North Magnetic Pole Is Shifting Rapidly Toward Russia
Brian Vastag
Santa better check his compass, because the North Pole is shifting—the north
magnetic pole, that is, not the geographical one.
New research shows the pole moving at rapid clip—25 miles (40 kilometers) a year
Over the past century the pole has moved 685 miles (1,100 kilometers) from
Arctic Canada toward Siberia, says Joe Stoner, a paleomagnetist at Oregon State
University.
At its current rate the pole could move to Siberia within the next half-century,
Stoner said.
"It's moving really fast," he said. "We're seeing something that hasn't happened
for at least 500 years."
Stoner presented his team's research at the American Geophysical Union's meeting
last week in San Francisco.
Lorne McKee, a geomagnetic scientist at Natural Resources Canada, says that
Stoner's data fits his own readings.
"The movement of the pole definitely appears to be accelerating," he said.
Not a Reversal
The shift is likely a normal oscillation of the Earth's magnetic field, Stoner
said, and not the beginning of a flip-flop of the north and south magnetic
poles, a phenomenon that last occurred 780,000 years ago.
Such reversals have taken place 400 times in the last 330 million years,
according to magnetic clues sealed in rocks around the world. Each reversal
takes a thousand years or more to complete.
"People like to think something special is happening in their lifetimes, but
despite the dramatic changes, I don't see any evidence of it," Stoner said.
"It's probably just a normal wandering of the pole."
The north magnetic pole shifts constantly, in loops up
to 80 kilometers (50 miles) wide each day.
The recorded location of the pole is really an average of
its daily treks, which are driven by fluctuations in solar radiation.
The pole is currently at about 80º north latitude and 104º
west longitude, in the Canadian territory of Nunavut.
Importance of the Pole
Pinpointing the precise location of the north magnetic pole
is important for navigation: As you move closer to the pole, the direction north
indicated by your compass becomes less accurate.

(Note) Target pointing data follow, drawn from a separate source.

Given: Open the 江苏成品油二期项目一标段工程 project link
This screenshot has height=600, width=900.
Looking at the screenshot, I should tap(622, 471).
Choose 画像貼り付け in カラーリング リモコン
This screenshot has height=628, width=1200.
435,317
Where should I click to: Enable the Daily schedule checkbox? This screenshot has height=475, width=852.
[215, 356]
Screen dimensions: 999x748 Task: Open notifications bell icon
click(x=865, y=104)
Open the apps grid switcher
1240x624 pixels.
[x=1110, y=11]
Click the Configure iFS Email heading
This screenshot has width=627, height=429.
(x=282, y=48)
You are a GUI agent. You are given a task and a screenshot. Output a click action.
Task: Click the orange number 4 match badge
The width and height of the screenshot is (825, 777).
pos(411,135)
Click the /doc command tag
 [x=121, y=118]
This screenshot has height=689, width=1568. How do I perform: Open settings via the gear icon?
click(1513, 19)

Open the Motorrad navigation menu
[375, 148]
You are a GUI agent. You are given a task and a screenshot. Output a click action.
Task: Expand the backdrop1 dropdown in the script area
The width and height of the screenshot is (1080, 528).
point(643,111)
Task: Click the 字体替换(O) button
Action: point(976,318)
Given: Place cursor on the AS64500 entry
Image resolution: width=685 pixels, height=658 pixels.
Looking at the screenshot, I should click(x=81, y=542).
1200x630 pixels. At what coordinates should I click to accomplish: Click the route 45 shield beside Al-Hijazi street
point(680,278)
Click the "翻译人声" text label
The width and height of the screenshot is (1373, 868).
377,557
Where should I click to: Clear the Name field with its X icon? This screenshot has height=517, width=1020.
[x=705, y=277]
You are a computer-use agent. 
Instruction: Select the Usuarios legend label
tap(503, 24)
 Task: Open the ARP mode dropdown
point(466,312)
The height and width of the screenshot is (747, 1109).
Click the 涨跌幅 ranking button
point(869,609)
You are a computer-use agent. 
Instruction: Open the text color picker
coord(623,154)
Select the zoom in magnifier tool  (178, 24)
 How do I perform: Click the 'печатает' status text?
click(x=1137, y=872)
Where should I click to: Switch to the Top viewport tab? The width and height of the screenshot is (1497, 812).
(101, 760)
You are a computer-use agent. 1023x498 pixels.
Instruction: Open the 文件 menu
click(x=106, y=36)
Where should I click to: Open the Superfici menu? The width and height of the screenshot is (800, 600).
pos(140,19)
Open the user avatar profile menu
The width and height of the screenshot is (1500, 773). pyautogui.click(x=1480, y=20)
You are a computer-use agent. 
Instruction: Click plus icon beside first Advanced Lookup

The pole also plays a role in the Northern Lights, which
form when solar radiation bounces across the magnetic field in the upper
atmosphere. As the north magnetic pole drifts, it will take the Northern Lights
with it.
But for scientists, studying the field provides a
tantalizing glimpse into the fiery center of the Earth.
The planet's outer core of molten iron spins constantly,
acting as a giant dynamo, or electromagnet.
This energy interacts with the rocky mantle of the Earth,
which is also shifting, resulting in a complex, ever-changing magnetic field.
"We're close to having a much better understanding on how
the field fluxes," Stoner said.
First Reading
The first readings of the north magnetic pole date to 1831,
when Sir John Ross and his ship searching for the Northwest Passage became
ice-bound.
To pass the time he sent out a team with a compass to take
readings, and the team soon found a dipole—an area with compass readings
pointing both north and south—in what is now Nunavut. It was the north magnetic
pole.
While historical readings date back almost two centuries,
Stoner's team wanted to take a deeper look into the past.
They went to the Arctic and pulled 4.5-meter-long
(15-foot-long) cores of mud and clay from the bottom of frigid lakes.
Each year, snowmelt deposits a layer of silt at the bottom
of the lakes, which is then covered with a layer of clay. "There are these
distinct couplets every year," Stoner said. "It's a lot like counting rings in a
tree."
Back at his laboratory at Oregon State University, Stoner
and his team sliced the cores into thin sections.
They then ran each section through an instrument that reads
tiny magnetic particles in the silt to reveal both the direction and intensity
of the magnetic field.
Each section comprises five to ten layers, or five to ten
year's worth of magnetic readings.
"We can't get down to the yearly scale yet," Stoner said,
"but that's getting to be a pretty tight resolution."
In contrast, similar techniques used to measure magnetism
in rock have yielded much coarser resolutions of thousands to tens of thousands
of years.
Besides recording the movement of the pole, the silt cores
also show a recent drop in the strength of the magnetic field, Stoner said, a
phenomenon that often accompanies north-south reversals.
But research by French scientists published in 2003
suggests that such "jerks" in the magnetic field—abrupt shifts in intensity and
direction—occur often, not just during reversals.